In dem in deutscher Erstausgabe kürzlich erschienenen Roman "Blau ist die Nacht" widmet er sich einem Kriminalfall, der sich Ende der Vierzigerjahre zutrug. Eine ältere katholische Frau wurde überfallen und stirbt wenige Tage danach. Sie kann den Täter vor ihrem Tod noch benennen und es hat eigentlich auch keiner Zweifel an der Täterschaft des jungen Protestanten mit dem sanften Gesicht. Was also interessiert den Autor an dieser so einfach wirkenden Geschichte, was macht dieses Verbrechen erzählenswert?
Es ist die Symbolhaftigkeit der Geschichte, die für die gespaltene nordirische Gesellschaft steht, für die Konflikte, die über die Klassifizierung in Katholik und Protestant jegliches Moral- und Rechtsempfinden schwinden lassen. "Sie werden nicht zulassen, dass einer der ihren für so was verurteilt wird" ist eine der zentralen Aussagen.
Im Grunde wird diese Geschichte aber nur erzählt, um sich mit dem einige Jahre später geschehenen Mord an Patricia Curran, der Tochter des Richters im ersten Mordfall zu beschäftigen. Die ungelöste Frage ist die, ob die Morde zusammengehören. War der Prozeß um den ersten Mord der Auslöser für den zweiten? Oder liegen die Ursachen in der äußerst dysfunktionalen Familie Curran? Wieso gestand einer diesen zweiten Mord, obwohl ihm kaum jemand glaubt?
Die 272 Seiten sind kein Pageturner, das Buch will die Zeit des Lesers.
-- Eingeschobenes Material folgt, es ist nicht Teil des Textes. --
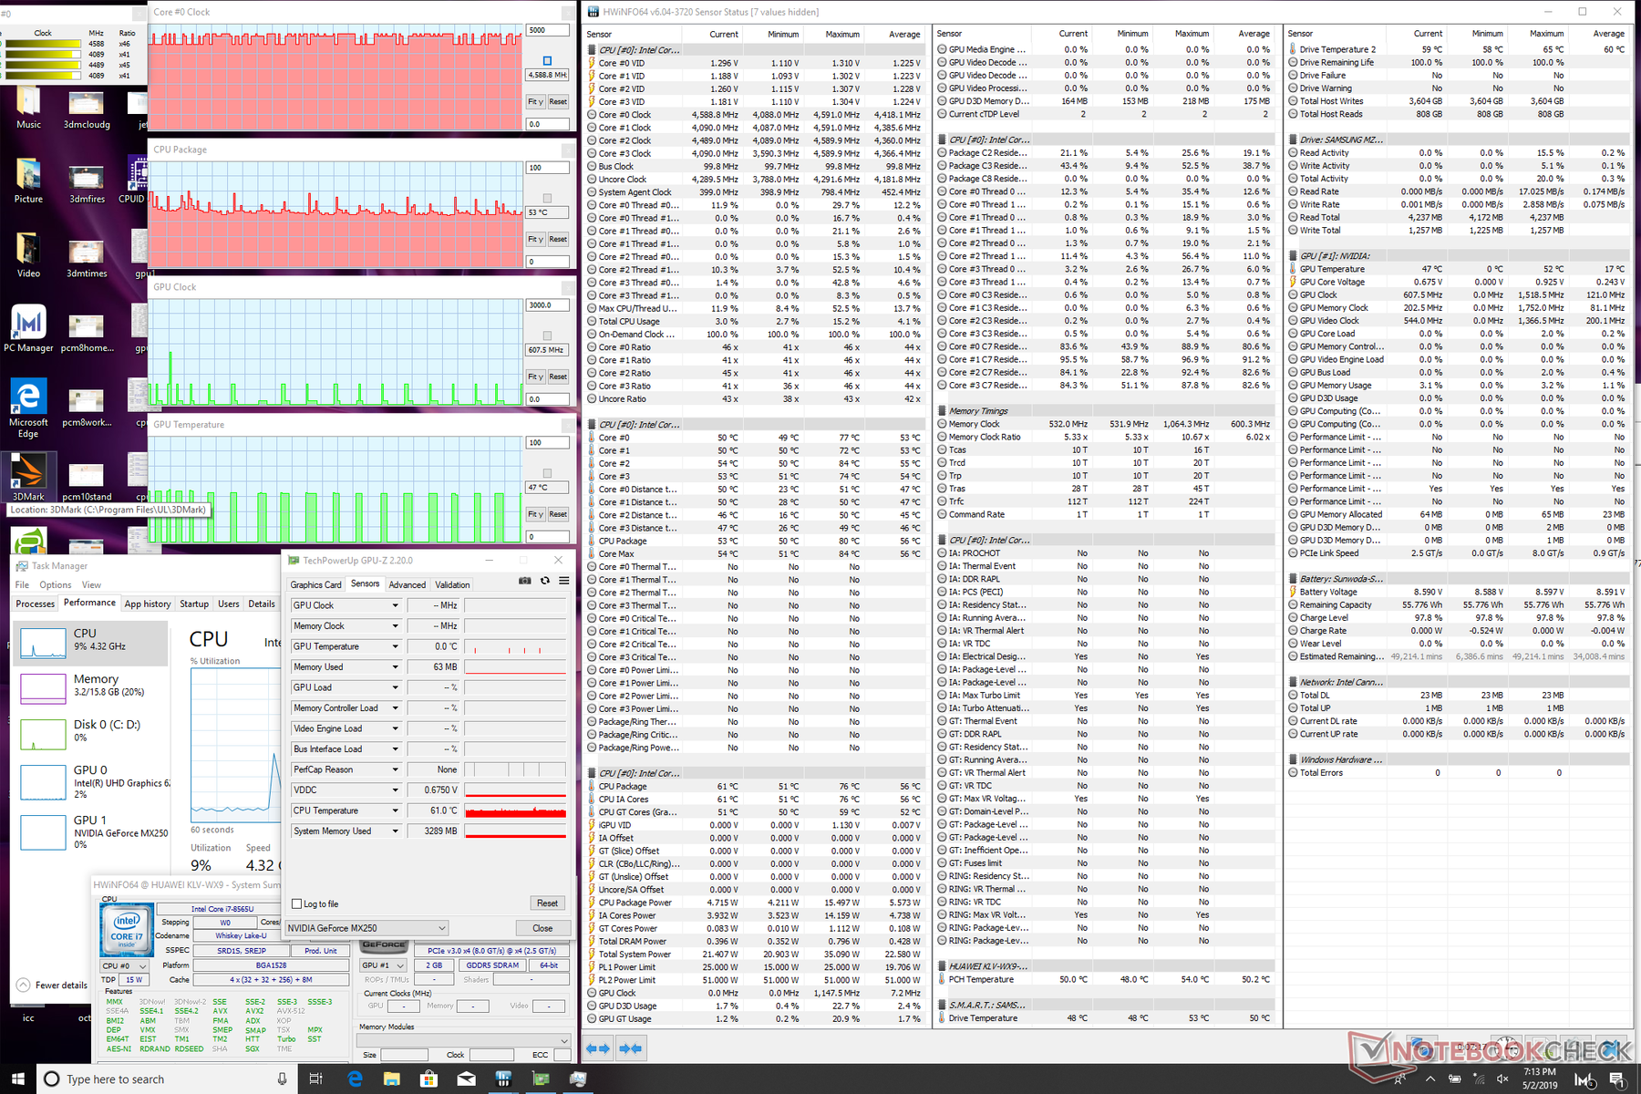Toggle checkbox in CPU Package graph
The height and width of the screenshot is (1094, 1641).
point(547,198)
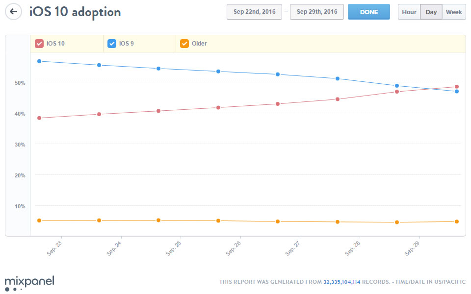Click the Mixpanel logo
Screen dimensions: 471x294
coord(29,283)
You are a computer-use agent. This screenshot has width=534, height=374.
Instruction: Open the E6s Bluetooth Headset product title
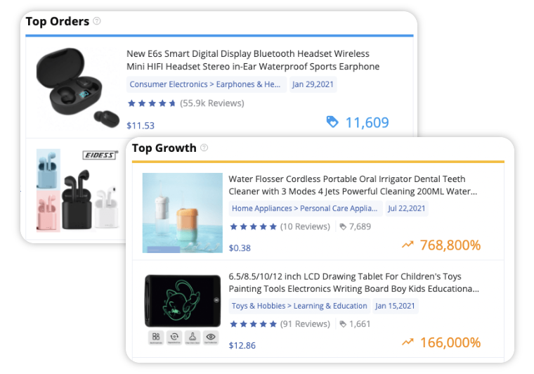click(253, 60)
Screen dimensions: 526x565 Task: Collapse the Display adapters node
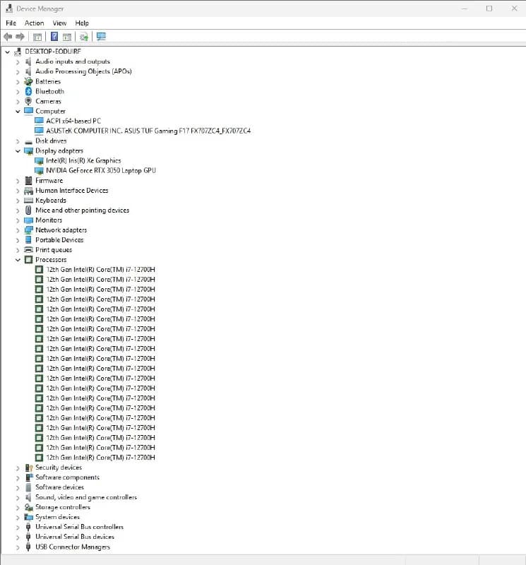[18, 151]
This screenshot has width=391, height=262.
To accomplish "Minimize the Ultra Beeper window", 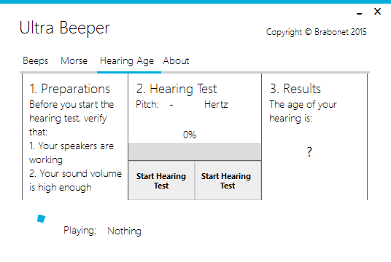I will coord(359,13).
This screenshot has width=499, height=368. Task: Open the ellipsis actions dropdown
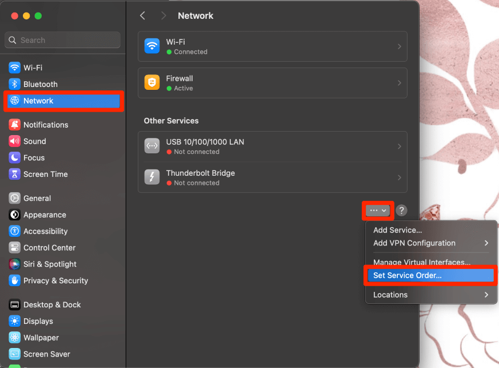pyautogui.click(x=378, y=211)
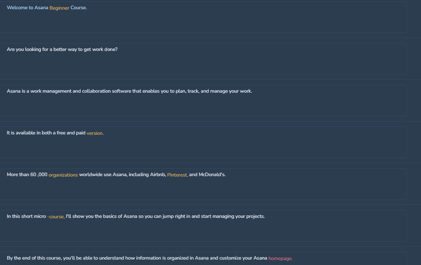Click the "Welcome to Asana" text segment
This screenshot has width=421, height=265.
28,8
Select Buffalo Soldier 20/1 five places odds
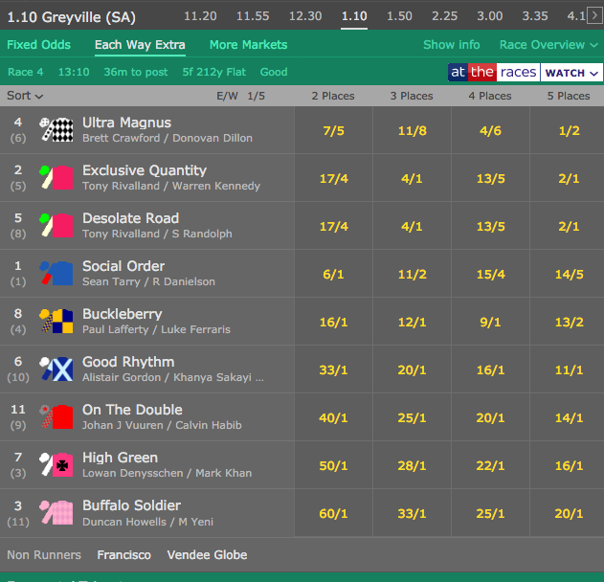The height and width of the screenshot is (582, 604). point(568,513)
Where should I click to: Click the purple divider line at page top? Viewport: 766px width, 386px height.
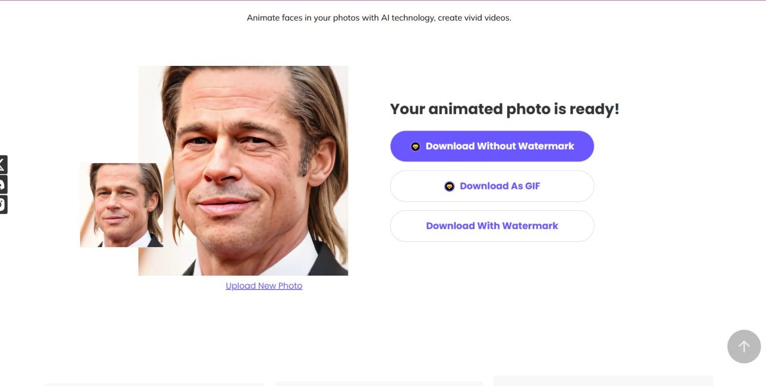(383, 1)
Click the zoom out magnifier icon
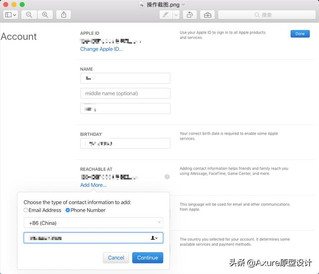 click(29, 15)
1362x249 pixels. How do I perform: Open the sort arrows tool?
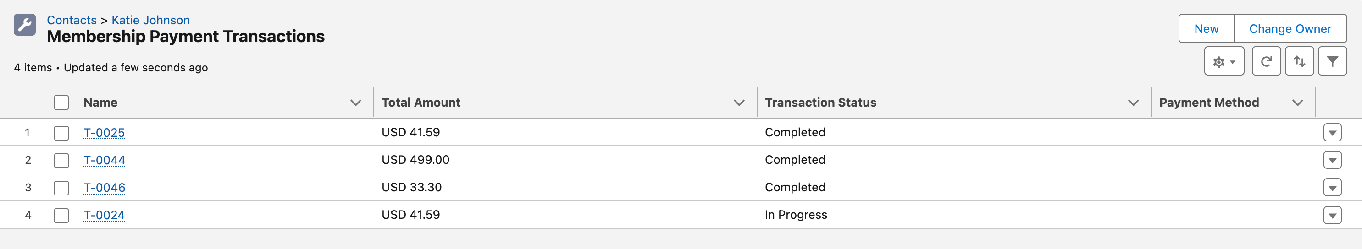1299,61
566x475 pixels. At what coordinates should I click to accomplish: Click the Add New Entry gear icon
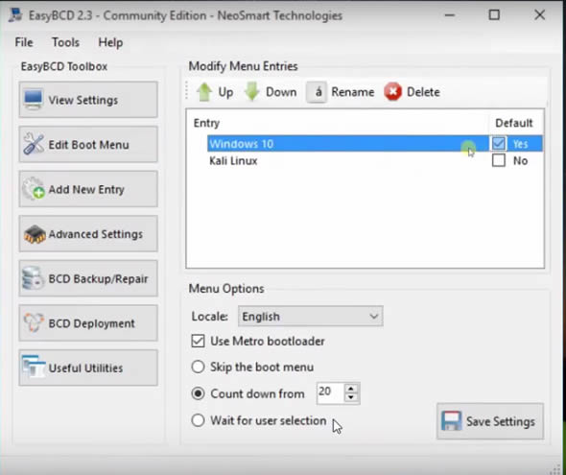click(x=34, y=189)
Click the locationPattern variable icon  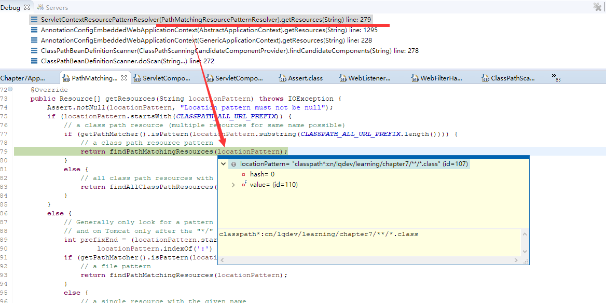(x=233, y=164)
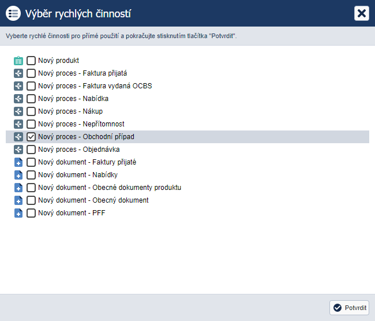
Task: Select the Nový proces - Objednávka row
Action: (x=188, y=150)
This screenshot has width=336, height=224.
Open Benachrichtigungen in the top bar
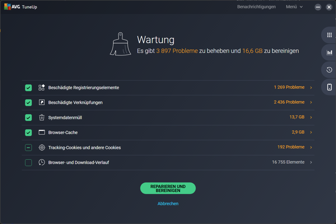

Es wird nicht chronologisch erzählt, sondern in Zeitsprüngen vor und zurück. Es gibt kein Personal, das den Leser emotional mit auf die Lesereise nimmt, weder als Held noch als Antiheld. Auch die gesellschaftliche Spaltung wird eher angedeutet als beschrieben und direkt miterlebt. Dadurch fehlt dem Buch insgesamt eine gewisse Emotionalität, es strahlt wenig Atmosphäre aus, zieht den Leser nicht in einen Bann. Man kann allerdings auch dagegen halten, dass dieses vermeintliche Manko einfach nur zeigt, dass der Autor konsequent war und sich in der Beschreibung seinem Personal angepasst hat.